◆ What the task requires: How many lines of the data contain "Given"? Reply with the number alone.
....
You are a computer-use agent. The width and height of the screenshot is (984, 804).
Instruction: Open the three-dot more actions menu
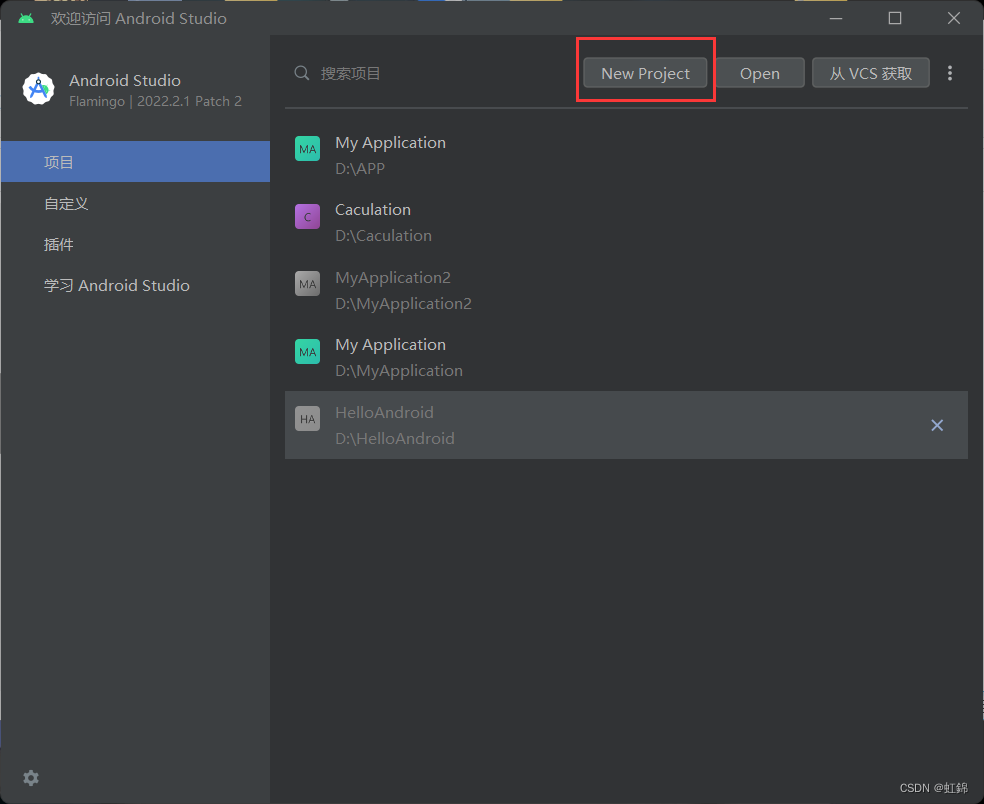(x=950, y=73)
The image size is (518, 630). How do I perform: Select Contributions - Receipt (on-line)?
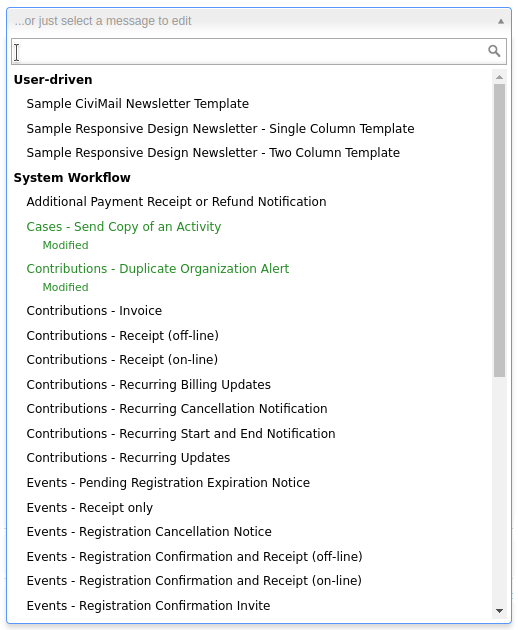point(250,360)
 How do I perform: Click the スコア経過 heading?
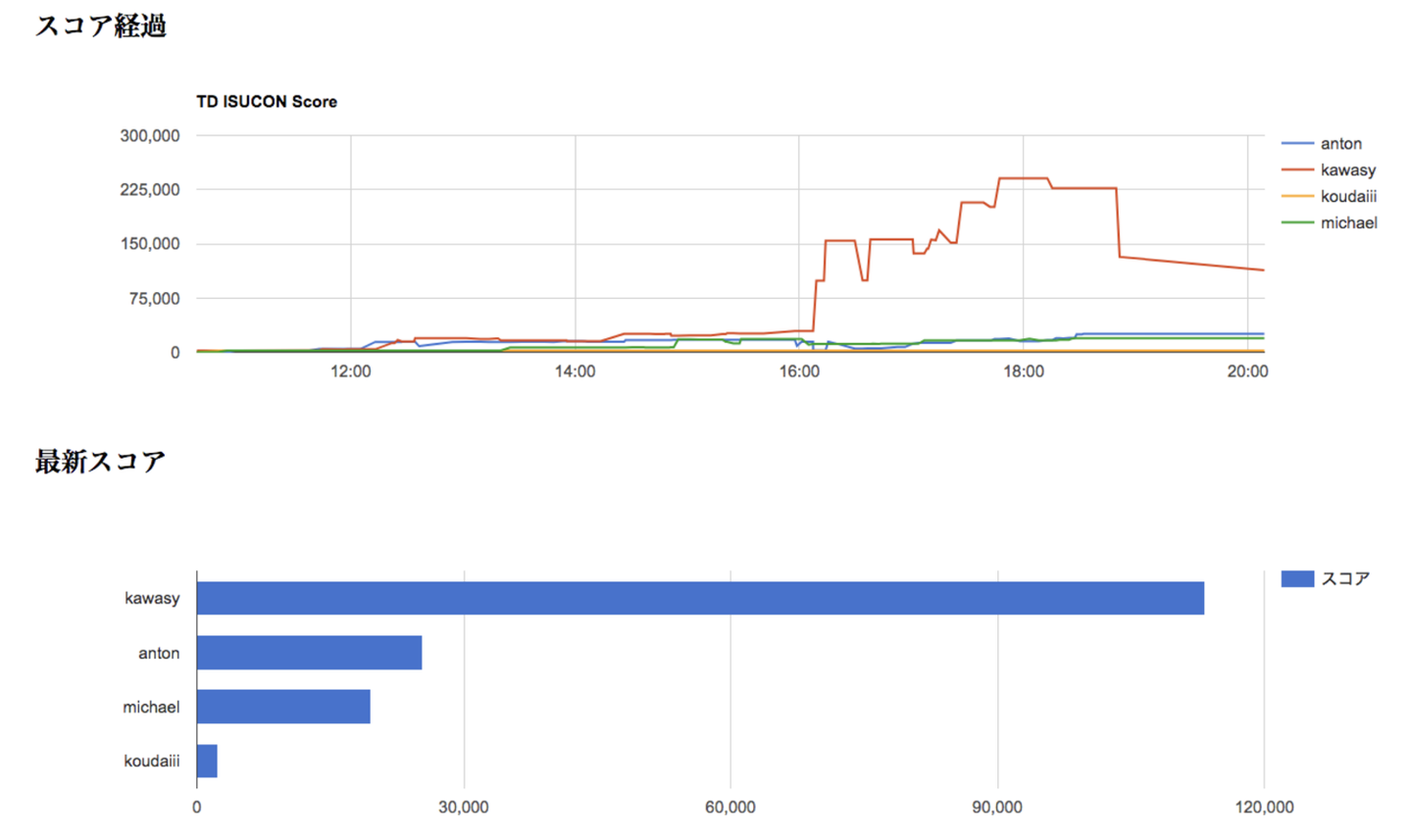pos(101,25)
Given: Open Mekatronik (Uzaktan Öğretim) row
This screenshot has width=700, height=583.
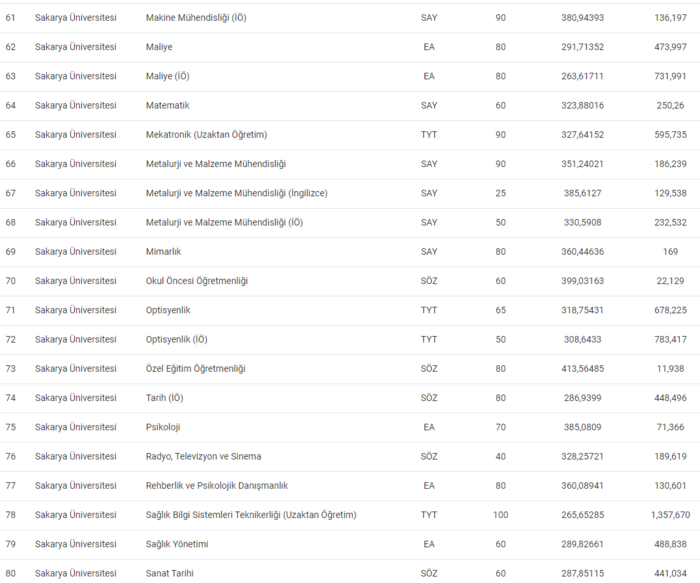Looking at the screenshot, I should (206, 135).
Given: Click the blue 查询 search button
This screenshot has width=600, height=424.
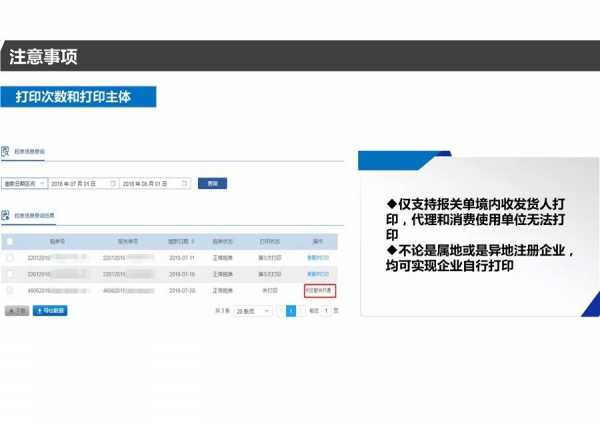Looking at the screenshot, I should [212, 184].
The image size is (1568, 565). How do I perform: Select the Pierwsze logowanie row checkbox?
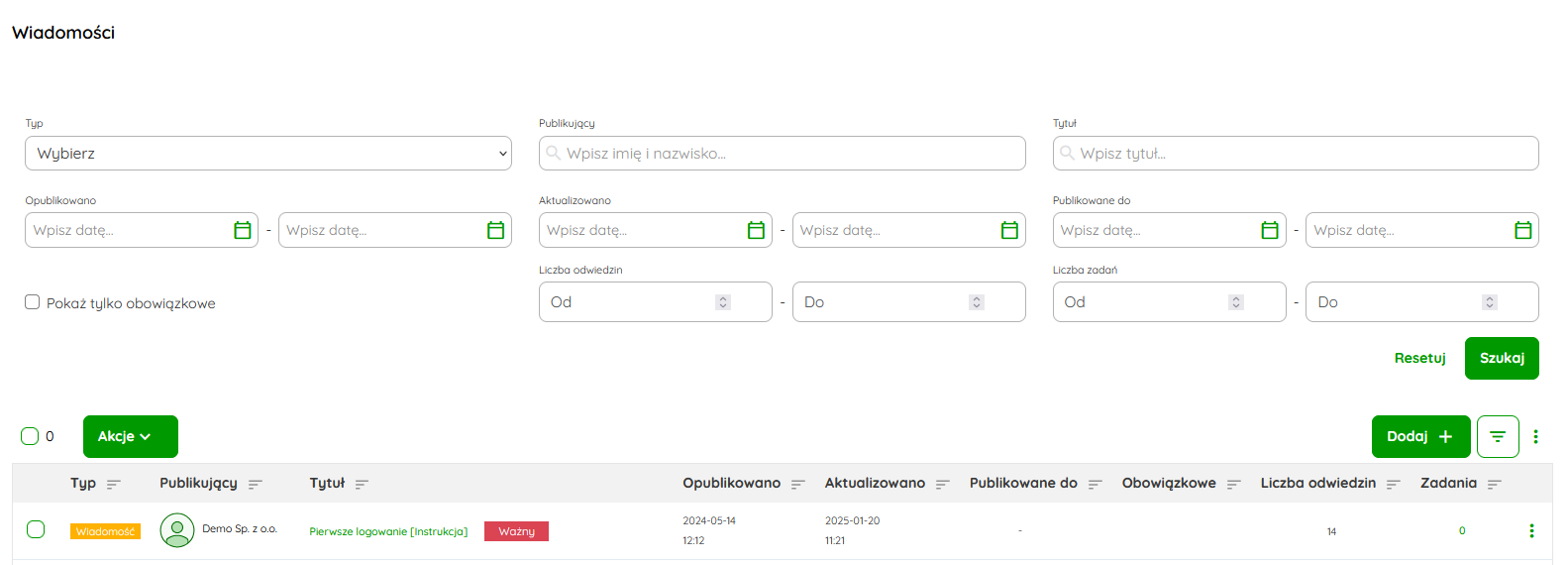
....
◆ Solution to the exercise: 2